[Start of Attachment]

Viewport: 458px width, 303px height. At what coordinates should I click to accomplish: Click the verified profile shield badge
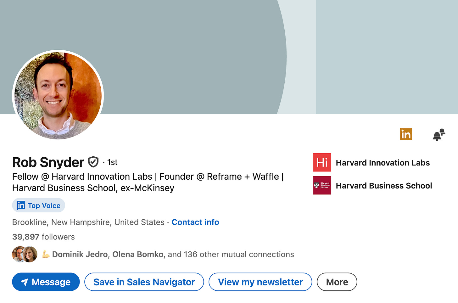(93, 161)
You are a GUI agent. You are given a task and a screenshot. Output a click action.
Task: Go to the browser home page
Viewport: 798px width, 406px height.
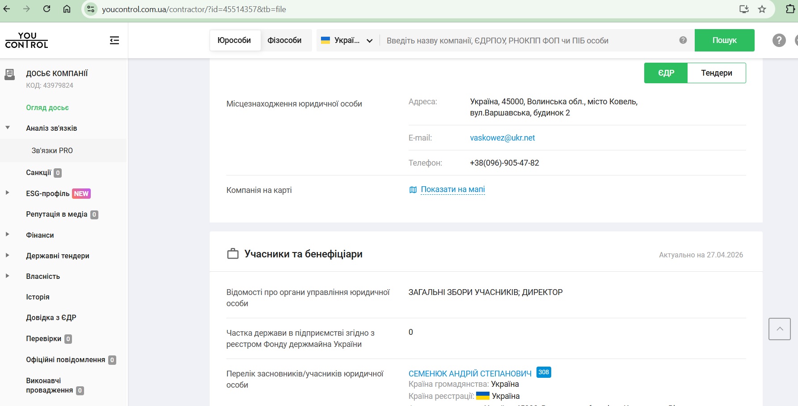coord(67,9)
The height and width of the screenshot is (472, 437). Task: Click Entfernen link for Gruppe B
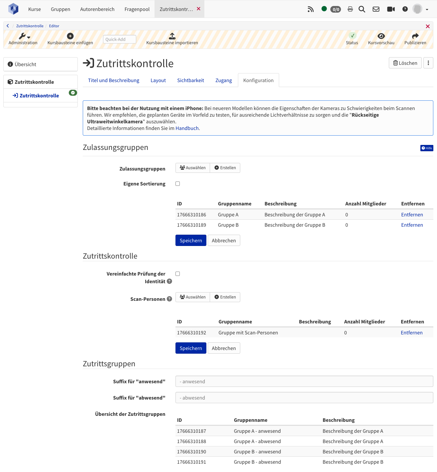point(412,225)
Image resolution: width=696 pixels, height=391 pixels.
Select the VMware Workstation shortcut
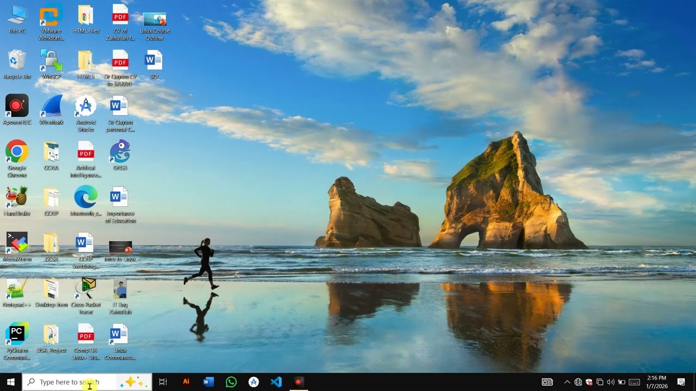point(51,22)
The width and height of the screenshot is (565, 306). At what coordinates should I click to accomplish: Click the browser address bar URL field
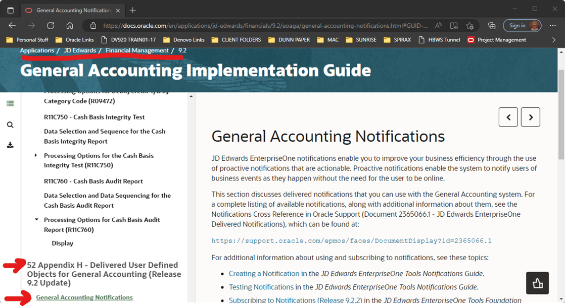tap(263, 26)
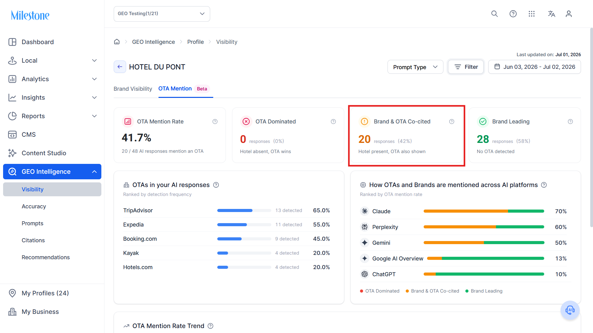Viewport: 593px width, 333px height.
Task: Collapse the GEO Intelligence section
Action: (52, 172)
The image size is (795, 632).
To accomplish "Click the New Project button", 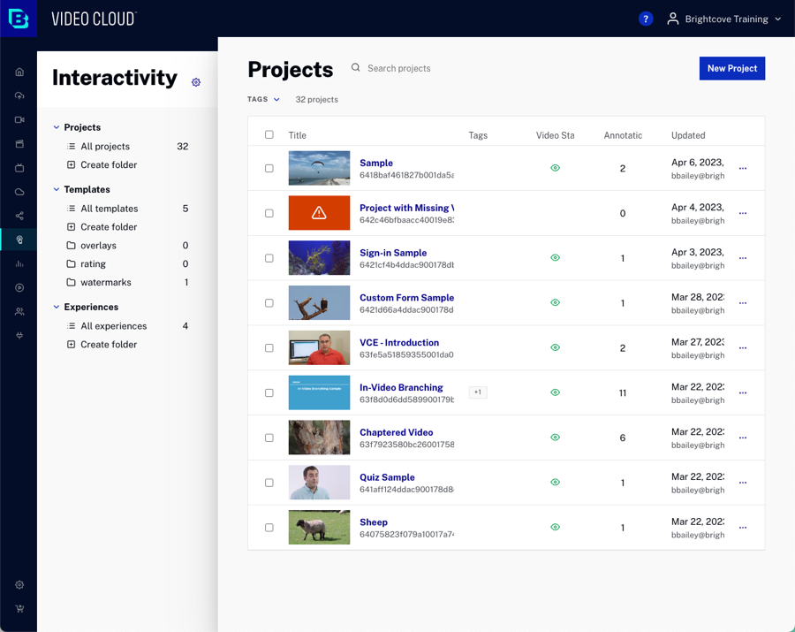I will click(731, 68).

[End of Attachment]
[Start of Attachment]

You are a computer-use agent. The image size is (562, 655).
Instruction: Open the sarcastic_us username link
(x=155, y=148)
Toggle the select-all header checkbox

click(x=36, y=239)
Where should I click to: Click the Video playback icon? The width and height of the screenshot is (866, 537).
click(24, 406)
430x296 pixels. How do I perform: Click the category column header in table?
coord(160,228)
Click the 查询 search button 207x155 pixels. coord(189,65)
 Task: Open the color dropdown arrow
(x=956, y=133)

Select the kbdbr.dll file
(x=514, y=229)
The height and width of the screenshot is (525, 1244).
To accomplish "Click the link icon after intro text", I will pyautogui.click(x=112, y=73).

[End of Attachment]

> TASK ITEM: Within the entries above, report how many lines contain the word "size"; the figure is all that is wanted.

> SOLUTION FOR THIS PROBLEM: 2